However, as time passes and my winter break withers away, my drought of blogging has continued. I am inexplicably faced with a lack of topics to explore. I simply don't know what to write about. You can tell person is desperate when the only interesting thing that they can write about is how they have nothing to write about--although that is not even interesting. On the other hand, if I have already digressed to topics that are uninteresting, then the damage is already done: I may as well continue being uninteresting at will. So, there are two entirely unrelated and entirely uninteresting claims to consider.

Proposition 1: The US should stop subsidizing oil firms for the purpose of increasing domestic oil production.

I have often endorsed more radical versions of this claim (hopefully I will be more analytic in this post), but first consider a preliminary fact that I recently read: the US government will spend something like $48 billion over the next 40 years on incentives for oil companies to drill for more oil domestically and the US currently spends billions of dollars each year on such incentives [1]. It is unclear whether this expenditure is economically viable. Irrespective of economic viability or cost, defending this proposition requires a philosophical argument for why such subsidies are inherently bad in generality. So, this is what I shall offer.

Given the political rhetoric surrounding such subsidies, we must assume that the chief objective of this subsidy is to reduce dependency on foreign oil and to ultimately increase the robustness of the economy. We also assume that the government should take whatever action best accomplishes this goal. Thus if there is a perfect or near-perfect mutually-exclusive substitute for subsidies, then subsidies are undesirable because a superior opportunity would be foregone.

We must first investigate how subsidies inadequately accomplish their objectives. Firstly, consider the case of an oil company that just starts producing more oil domestically because of a subsidy. In this case, the amount of oil on the market increases suddenly by an amount x, lowering the price by an amount P. Importantly, this doesn't actually decrease the amount of foreign oil consumed. But okay, fine, it decreases the percentage of our oil from foreign lands. But there's a crucial problem here. These subsidies just act to increase the overall quantity of oil that the US consumes by lowering the price. There's no significant substitution that occurs because consumers don't care where their oil comes from. But since the long-run price is lowered through the introduction of more capacity, consumers change their consumption calculus to favor more oil consumption in the long-run. They buy less efficient cars, and the transition to alternative energy is slower. Because of the uncertainty associated with oil exploration, this additional consumption may very well require the importation of more oil to feed demand. This neither deals with the problem of foreign oil very well, nor does it increase the robustness of the economy. We are still faced with relatively high oil prices, particularly in the long run. We are still exposed to the vagaries of the oil market.

Considering substitutes for these subsidies renders them more unattractive. What if we spend money on subsidies for renewable technology?
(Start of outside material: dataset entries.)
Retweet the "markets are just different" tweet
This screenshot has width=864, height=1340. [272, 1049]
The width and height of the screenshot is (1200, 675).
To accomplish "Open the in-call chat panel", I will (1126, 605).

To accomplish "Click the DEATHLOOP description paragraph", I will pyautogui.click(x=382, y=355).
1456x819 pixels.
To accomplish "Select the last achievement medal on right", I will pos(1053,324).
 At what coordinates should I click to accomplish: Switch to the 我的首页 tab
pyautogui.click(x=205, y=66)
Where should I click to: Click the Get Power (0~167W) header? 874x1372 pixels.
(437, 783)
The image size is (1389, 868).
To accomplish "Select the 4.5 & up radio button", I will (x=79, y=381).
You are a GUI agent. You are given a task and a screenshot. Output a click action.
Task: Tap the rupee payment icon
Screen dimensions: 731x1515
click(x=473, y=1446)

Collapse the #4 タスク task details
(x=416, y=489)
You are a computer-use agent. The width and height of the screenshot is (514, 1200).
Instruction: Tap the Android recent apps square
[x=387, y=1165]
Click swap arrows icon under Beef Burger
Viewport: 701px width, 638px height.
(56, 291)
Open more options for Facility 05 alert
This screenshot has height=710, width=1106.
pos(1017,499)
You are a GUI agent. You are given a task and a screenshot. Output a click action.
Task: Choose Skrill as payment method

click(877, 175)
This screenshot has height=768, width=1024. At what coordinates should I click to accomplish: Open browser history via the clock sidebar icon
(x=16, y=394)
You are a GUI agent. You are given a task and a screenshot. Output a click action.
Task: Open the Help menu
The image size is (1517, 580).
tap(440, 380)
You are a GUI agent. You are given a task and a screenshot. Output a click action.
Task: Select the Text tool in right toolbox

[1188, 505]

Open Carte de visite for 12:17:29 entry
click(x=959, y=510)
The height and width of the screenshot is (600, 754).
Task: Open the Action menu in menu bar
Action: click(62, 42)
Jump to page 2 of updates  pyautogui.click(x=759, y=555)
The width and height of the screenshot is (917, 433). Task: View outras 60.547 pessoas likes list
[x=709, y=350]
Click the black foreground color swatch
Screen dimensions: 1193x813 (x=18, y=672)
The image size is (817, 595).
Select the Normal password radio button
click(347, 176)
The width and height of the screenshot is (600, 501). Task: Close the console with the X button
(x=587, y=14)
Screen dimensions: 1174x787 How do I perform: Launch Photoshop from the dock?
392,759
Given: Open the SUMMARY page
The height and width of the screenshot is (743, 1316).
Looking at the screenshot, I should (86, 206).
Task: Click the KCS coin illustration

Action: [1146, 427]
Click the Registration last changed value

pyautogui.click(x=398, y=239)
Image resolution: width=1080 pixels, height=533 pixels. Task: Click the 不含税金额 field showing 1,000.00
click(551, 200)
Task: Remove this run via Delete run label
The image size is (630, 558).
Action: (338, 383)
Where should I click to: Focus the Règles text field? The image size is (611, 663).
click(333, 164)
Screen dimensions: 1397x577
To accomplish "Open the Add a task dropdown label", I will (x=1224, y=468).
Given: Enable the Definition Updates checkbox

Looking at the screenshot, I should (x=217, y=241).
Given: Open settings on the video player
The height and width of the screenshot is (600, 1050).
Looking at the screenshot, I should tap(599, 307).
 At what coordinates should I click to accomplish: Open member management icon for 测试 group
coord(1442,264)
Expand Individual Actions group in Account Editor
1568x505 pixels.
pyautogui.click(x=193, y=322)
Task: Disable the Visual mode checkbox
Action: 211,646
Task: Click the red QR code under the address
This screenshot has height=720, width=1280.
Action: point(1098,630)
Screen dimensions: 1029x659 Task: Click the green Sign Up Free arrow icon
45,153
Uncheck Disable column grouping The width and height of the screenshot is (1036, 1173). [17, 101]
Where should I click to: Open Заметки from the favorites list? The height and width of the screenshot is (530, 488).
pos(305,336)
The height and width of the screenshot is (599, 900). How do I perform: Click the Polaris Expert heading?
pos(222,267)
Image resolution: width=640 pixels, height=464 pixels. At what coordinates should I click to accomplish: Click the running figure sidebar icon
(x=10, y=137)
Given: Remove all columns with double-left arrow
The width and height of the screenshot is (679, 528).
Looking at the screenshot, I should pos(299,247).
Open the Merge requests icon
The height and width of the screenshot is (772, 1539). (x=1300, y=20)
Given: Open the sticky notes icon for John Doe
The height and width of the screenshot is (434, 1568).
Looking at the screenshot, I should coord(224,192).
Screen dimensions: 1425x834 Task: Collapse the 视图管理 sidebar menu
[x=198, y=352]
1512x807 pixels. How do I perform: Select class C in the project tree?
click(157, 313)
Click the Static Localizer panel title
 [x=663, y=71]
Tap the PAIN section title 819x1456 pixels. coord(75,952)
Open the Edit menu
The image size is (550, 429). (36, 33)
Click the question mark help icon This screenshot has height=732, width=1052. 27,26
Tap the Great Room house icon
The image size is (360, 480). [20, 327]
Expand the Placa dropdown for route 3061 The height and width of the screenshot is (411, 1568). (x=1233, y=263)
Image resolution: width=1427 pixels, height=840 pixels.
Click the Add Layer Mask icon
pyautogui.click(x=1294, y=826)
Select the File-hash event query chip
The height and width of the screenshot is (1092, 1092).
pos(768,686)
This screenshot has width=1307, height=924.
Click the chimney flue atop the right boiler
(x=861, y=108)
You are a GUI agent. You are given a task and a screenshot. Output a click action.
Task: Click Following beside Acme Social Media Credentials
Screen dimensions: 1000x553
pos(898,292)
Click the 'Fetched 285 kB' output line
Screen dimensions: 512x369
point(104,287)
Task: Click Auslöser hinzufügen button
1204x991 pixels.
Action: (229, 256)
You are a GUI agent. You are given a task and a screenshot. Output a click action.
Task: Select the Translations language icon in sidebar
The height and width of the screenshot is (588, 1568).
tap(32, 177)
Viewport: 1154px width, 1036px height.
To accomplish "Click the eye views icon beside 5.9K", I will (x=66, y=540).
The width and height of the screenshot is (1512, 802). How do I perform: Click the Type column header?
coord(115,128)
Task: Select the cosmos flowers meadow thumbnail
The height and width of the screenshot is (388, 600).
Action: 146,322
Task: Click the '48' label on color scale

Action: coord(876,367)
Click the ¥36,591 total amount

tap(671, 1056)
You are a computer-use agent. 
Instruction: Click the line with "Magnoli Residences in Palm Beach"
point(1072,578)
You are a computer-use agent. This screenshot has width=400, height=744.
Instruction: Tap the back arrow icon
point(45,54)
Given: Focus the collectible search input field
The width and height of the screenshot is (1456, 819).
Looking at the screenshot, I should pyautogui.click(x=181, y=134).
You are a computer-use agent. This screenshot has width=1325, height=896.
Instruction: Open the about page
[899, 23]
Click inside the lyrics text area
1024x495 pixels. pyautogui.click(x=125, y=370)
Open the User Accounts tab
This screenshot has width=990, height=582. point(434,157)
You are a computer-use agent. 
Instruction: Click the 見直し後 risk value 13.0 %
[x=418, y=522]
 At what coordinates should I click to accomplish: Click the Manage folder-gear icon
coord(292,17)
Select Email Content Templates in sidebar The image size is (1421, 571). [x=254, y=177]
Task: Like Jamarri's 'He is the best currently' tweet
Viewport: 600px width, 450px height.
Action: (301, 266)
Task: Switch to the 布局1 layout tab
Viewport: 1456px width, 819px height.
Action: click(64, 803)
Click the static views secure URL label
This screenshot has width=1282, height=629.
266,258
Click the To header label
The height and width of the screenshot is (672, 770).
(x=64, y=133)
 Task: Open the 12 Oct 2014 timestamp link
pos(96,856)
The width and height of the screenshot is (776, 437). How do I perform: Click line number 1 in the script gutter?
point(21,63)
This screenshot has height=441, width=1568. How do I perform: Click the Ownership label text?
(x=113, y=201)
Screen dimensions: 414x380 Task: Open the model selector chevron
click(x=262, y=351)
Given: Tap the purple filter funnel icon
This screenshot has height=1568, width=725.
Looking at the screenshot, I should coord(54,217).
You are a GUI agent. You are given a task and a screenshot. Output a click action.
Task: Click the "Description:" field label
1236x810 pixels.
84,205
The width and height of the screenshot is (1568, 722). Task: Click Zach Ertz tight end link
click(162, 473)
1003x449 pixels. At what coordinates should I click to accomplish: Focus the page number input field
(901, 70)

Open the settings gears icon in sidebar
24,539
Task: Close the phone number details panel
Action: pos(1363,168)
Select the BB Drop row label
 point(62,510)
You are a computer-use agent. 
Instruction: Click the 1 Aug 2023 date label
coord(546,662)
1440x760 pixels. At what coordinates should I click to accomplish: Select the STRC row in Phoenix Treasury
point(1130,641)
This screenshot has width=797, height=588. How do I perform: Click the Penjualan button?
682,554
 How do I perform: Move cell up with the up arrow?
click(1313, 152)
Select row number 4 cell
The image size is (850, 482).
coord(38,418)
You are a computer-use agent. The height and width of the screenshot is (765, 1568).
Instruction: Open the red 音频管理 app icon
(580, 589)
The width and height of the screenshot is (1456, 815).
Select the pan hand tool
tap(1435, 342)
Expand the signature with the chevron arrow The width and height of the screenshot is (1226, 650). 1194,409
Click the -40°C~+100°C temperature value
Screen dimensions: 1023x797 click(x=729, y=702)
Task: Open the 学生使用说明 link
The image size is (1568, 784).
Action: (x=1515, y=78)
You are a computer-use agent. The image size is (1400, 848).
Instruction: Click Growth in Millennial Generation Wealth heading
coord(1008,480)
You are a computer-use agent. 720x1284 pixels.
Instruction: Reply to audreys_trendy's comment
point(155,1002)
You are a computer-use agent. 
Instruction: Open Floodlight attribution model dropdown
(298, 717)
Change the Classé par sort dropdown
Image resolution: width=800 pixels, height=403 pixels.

There are two considerations. The price of oil is unaffected and higher than it would be if subsidies were given to oil companies. Investment in alternative energies ultimately lowers their cost. This means that the probability of adopting alternative energy is highest when the oil companies are unsubsidized and alternative energy is subsidized. When 1 watt of alternative energy replaces 1 watt of oil energy, we actually reduce both the quantity of oil we import and the percentage of our energy that comes from foreign oil. This clearly comes with environmental benefits, and more effectively reduces our foreign oil dependency in percentage terms. Because alternative energy is independent from the oil market, it can actually be substituted for foreign and domestic oil, while domestic oil does not generate this same substitution effect (this statement is an idealization that is slightly imperfect due to transportation costs, I think). Furthermore, this fosters the creation of technology which is economically beneficial in many ways.

Strictly speaking, these two plans are not mutually exclusive--the government currently does both today. But they are rationally mutually exclusive: only a very, very stupid agent, like the government, would consider doing both. Doing both is actually counterproductive because oil subsidies lower the price of oil and therefore reduce the incentive to adopt alternative energy, which the government is also paying for. In the absence of unique and significant advantages to subsidizing oil companies in this fashion, we should cease all such subsidies.

Proposition 2: There were some more propositions, but I forgot them and didn't care enough to remember.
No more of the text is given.